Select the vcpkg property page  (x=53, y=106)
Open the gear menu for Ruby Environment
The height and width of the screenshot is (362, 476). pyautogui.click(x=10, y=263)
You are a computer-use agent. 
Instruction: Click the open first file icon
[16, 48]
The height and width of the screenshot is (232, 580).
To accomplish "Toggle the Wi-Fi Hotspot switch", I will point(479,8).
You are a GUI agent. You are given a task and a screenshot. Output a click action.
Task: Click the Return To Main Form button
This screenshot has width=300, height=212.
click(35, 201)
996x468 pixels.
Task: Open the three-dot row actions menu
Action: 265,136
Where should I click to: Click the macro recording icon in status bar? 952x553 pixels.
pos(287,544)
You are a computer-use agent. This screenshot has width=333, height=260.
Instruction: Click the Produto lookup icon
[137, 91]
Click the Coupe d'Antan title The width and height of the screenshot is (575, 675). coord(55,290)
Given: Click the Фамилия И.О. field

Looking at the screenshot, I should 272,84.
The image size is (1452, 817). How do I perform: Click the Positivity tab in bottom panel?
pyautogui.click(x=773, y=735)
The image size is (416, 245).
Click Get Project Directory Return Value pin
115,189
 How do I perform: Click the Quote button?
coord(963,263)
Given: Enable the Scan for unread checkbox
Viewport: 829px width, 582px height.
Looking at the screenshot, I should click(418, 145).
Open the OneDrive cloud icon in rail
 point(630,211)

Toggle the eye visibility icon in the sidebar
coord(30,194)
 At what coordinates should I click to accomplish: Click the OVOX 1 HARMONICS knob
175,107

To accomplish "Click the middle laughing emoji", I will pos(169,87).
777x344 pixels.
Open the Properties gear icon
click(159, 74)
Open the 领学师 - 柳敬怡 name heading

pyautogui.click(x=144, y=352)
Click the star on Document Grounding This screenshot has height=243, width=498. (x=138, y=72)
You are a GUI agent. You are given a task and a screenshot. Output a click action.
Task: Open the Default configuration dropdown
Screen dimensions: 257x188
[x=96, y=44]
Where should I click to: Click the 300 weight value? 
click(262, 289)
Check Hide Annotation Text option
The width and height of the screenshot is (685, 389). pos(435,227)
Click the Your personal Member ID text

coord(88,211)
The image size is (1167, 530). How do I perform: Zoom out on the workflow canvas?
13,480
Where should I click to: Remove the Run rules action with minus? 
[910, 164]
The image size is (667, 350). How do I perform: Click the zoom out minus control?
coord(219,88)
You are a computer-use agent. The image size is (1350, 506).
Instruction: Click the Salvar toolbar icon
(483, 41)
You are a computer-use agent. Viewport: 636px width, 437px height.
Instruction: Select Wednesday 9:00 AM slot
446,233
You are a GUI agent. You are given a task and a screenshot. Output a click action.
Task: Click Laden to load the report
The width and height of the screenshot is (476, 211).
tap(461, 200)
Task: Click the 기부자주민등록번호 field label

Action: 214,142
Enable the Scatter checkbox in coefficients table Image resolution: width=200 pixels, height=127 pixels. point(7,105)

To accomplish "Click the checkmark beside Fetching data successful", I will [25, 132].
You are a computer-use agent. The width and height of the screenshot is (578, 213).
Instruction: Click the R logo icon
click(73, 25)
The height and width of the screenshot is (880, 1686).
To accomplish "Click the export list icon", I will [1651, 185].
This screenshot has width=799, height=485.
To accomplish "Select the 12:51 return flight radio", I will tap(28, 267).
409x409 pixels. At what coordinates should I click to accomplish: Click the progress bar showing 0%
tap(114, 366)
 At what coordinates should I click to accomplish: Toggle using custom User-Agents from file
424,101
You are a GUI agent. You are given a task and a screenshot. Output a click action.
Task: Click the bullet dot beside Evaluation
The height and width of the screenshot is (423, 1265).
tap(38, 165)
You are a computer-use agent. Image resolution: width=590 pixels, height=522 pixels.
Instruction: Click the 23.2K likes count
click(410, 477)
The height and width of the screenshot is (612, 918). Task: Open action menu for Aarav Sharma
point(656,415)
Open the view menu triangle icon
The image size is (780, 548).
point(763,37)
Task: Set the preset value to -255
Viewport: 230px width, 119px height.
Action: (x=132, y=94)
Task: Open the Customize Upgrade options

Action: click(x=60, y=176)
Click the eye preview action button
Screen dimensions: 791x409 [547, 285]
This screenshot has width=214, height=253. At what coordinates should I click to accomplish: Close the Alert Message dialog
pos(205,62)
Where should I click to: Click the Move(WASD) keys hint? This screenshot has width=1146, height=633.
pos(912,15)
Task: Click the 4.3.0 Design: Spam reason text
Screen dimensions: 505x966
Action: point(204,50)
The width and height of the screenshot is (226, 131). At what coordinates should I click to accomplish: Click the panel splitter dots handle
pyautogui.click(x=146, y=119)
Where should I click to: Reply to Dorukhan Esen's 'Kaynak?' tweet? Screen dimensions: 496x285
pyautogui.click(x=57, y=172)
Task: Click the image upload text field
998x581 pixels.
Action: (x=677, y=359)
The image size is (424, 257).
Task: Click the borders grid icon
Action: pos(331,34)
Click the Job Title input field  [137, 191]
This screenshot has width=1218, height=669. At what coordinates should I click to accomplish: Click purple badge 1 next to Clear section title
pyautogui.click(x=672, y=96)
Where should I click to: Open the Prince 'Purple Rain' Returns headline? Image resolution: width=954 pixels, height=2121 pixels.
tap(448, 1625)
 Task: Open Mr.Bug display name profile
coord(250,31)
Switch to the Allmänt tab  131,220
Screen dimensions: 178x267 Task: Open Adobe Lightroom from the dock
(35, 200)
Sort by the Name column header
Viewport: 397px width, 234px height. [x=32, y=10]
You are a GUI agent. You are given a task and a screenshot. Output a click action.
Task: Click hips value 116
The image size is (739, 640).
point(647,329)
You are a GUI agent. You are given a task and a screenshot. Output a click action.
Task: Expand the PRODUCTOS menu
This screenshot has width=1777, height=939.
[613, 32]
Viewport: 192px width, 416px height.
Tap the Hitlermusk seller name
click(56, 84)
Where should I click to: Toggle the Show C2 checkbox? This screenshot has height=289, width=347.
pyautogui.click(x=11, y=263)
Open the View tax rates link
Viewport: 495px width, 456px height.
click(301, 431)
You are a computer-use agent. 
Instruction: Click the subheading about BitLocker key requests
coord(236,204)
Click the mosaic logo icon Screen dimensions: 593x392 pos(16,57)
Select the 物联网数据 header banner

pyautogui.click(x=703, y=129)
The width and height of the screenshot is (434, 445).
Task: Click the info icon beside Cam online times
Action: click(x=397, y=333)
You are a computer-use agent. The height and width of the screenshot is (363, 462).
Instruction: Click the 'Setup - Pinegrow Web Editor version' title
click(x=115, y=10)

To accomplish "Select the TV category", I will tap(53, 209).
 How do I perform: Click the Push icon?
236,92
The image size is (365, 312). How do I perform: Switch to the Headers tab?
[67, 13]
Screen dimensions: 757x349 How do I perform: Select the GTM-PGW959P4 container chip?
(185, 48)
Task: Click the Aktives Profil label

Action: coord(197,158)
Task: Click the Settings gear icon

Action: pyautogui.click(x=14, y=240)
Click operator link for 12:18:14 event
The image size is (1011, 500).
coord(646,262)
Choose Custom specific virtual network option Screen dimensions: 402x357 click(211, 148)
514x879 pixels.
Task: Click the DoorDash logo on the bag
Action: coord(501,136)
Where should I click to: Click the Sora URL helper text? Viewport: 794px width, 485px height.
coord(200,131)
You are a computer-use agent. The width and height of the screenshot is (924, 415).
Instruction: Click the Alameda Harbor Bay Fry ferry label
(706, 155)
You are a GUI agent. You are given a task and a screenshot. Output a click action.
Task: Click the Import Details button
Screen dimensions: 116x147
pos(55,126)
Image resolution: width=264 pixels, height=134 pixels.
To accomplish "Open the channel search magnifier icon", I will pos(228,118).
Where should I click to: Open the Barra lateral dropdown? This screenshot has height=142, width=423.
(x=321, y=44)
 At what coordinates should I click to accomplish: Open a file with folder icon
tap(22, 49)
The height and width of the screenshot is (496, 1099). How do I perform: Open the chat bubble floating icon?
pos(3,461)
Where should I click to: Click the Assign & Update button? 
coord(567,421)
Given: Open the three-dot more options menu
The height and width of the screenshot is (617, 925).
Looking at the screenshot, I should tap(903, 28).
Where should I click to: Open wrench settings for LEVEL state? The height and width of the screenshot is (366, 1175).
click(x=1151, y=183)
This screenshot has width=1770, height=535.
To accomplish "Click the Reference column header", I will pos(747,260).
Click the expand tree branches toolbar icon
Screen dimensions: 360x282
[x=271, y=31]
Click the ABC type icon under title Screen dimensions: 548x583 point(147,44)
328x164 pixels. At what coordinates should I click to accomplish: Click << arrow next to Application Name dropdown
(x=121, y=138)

GOAL OF THE EXERCISE: Which lines of the listing contain the string "Enable"? Copy each of them.

PROBLEM SOLUTION:
Given: Enable the Scan for unread checkbox
Enable the Scatter checkbox in coefficients table Image resolution: width=200 pixels, height=127 pixels. point(7,105)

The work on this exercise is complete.